À l’époque, Anaïs* avoue être un peu perdue. Elle a deux enfants en bas âge d’une précédente union. Sans boulot, elle vit chez ses parents dans l’agglomération rouennaise. 

Claques, menaces au couteau...

Elle croise le regard de ce "monsieur", c’est comme ça qu’elle le nomme aujourd’hui, lors d’un mariage d’amis. Lui a quatre ans de plus qu’elle et lui propose rapidement de vivre ensemble. "Au début, la relation se passe bien", assure la jeune femme.

Le jeune couple s’installe dans une commune de l'agglo de Rouen, enchaîne les petits boulots, mais les problèmes financiers surgissent. Les difficultés s’accumulent au même rythme que les crises de jalousie de l’homme.

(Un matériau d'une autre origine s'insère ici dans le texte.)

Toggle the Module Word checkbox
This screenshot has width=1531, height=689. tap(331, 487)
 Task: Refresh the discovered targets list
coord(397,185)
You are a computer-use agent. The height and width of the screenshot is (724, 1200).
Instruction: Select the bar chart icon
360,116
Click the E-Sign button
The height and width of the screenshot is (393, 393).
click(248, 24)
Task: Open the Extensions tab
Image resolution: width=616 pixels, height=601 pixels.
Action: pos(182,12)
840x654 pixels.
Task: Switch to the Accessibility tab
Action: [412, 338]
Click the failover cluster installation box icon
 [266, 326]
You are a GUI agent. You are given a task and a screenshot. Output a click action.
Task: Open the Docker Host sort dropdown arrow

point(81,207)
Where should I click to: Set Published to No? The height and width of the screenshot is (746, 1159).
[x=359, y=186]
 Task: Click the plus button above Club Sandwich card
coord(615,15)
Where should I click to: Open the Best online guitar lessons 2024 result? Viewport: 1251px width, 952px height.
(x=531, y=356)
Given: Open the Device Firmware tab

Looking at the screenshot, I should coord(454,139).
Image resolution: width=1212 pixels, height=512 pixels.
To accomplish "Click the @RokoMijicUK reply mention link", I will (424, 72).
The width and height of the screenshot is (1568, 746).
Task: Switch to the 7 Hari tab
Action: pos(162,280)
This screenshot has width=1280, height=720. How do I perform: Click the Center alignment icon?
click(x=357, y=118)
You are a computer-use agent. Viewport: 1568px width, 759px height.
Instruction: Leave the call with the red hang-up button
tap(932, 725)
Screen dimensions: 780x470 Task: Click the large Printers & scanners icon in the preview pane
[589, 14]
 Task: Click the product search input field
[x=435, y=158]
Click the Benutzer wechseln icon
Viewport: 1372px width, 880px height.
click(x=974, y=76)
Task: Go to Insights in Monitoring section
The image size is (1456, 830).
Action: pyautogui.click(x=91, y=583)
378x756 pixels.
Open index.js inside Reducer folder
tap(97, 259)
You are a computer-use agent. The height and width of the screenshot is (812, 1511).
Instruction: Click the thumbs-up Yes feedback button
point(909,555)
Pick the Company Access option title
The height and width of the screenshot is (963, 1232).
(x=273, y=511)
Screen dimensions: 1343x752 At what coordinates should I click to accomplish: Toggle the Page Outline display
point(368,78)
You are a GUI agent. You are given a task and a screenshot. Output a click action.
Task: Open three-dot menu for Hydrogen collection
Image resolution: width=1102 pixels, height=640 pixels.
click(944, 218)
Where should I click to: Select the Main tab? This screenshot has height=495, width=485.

"Lorsqu’il perd son papa en 2004, la violence commence à arriver au sein de notre couple. Au début, les crises arrivent une fois, puis deux, et ne s’arrêtent plus", se souvient Anaïs, la gorge nouée. À peine un an que leur histoire a démarré et les coups commencent déjà à pleuvoir. 

Les épisodes s’enchaînent et se ressemblent. Un soir, elle sort de chez le coiffeur, lui l’attend et la traîne dans la rue par les cheveux. Un matin, devant l’école des enfants, il la menace en lui mettant un couteau sous la gorge.

Un après-midi, il débarque sur son lieu de travail, lui assène plusieurs claques au visage et lui ouvre la bouche. Résultat : dix jours d’Incapacité totale de travail (ITT).

La peur de déposer plainte 

Mais, comme très souvent dans les cas de violences conjugales, après la tempête, l’accalmie revient. Il s’excuse et promet d’arrêter ses excès de violence. "Il est très malin, il fait très attention à son comportement à l’extérieur." Devant leurs proches, Anaïs se tait et se mure dans le silence.

Elle devient rapidement sous son emprise et n’arrive plus à gérer les crises de son compagnon. Déjà maman de deux garçons, elle refuse de tomber enceinte de cet homme et lui fait savoir. "Il ne l’accepte pas et part faire un enfant à une autre femme." Une femme, qui, selon Anaïs, tombe aussi sous son emprise. "Un jour, elle m’a appelé pour me dire qu’il l’avait menacée de la jeter par la fenêtre." 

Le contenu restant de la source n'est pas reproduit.